[start of THE RECORDS]
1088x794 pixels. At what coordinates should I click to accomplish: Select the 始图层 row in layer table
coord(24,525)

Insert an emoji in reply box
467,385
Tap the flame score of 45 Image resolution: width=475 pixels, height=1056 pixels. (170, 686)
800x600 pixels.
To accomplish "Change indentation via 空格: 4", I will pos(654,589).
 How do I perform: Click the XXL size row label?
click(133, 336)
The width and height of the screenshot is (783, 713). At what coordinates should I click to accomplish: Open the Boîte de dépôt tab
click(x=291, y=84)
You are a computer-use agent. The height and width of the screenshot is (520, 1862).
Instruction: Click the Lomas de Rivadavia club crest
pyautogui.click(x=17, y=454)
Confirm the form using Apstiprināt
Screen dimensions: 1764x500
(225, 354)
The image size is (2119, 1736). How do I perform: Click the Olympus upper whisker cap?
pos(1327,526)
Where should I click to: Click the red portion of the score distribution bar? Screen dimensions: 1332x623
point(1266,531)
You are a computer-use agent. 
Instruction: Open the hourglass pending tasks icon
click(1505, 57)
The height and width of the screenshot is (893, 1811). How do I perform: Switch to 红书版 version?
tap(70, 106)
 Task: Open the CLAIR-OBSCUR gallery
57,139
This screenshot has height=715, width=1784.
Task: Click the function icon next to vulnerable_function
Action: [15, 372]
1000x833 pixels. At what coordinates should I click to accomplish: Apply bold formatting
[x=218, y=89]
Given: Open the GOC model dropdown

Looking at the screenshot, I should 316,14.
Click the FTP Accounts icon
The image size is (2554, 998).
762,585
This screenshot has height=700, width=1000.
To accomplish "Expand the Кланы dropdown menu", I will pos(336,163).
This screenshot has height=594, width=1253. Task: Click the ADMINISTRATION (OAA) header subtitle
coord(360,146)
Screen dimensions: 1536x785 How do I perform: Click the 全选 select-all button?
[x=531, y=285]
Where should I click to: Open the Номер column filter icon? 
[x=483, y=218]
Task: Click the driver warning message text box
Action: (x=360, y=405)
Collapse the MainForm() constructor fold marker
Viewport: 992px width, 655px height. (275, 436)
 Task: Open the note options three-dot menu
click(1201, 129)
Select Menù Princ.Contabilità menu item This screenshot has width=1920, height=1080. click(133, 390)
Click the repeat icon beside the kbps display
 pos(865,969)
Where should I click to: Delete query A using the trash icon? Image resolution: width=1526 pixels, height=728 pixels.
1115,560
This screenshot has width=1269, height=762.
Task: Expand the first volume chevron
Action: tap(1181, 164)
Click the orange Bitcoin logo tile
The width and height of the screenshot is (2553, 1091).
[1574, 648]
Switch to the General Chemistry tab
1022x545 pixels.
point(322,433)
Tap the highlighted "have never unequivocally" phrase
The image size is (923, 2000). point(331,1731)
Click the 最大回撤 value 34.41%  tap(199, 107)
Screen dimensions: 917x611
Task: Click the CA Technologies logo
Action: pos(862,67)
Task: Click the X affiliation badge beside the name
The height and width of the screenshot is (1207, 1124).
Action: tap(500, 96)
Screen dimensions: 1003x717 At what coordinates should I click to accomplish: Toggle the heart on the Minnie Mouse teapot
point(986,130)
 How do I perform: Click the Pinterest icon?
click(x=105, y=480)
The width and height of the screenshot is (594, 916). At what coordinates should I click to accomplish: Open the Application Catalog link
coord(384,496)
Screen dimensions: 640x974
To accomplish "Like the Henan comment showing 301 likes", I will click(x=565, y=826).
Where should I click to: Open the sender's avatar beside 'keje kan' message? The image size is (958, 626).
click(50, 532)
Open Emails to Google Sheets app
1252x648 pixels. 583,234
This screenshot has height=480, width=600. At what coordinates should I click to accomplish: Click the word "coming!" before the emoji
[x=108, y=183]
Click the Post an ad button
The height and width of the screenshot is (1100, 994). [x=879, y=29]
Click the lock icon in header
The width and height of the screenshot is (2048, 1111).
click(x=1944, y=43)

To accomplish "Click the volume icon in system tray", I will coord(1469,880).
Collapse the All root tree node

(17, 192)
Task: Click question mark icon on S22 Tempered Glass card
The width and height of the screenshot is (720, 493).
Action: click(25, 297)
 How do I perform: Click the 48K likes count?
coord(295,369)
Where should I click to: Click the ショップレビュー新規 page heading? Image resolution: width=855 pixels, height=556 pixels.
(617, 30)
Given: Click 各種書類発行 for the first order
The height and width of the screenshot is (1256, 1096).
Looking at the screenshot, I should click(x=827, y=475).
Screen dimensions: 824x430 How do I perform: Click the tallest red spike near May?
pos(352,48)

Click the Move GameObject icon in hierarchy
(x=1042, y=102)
[end of THE RECORDS]
• [WORK TO COMPLETE]: Reproduce verbatim the lines of the material running from the line with "The width and height of the screenshot is (783, 713)." to the line with "point(1266,531)", both included.

• [SOLUTION TO THE PROBLEM]:
The width and height of the screenshot is (783, 713). At what coordinates should I click to accomplish: Open the Boîte de dépôt tab
click(x=291, y=84)
You are a computer-use agent. The height and width of the screenshot is (520, 1862).
Instruction: Click the Lomas de Rivadavia club crest
pyautogui.click(x=17, y=454)
Confirm the form using Apstiprināt
Screen dimensions: 1764x500
(225, 354)
The image size is (2119, 1736). How do I perform: Click the Olympus upper whisker cap?
pos(1327,526)
Where should I click to: Click the red portion of the score distribution bar? Screen dimensions: 1332x623
point(1266,531)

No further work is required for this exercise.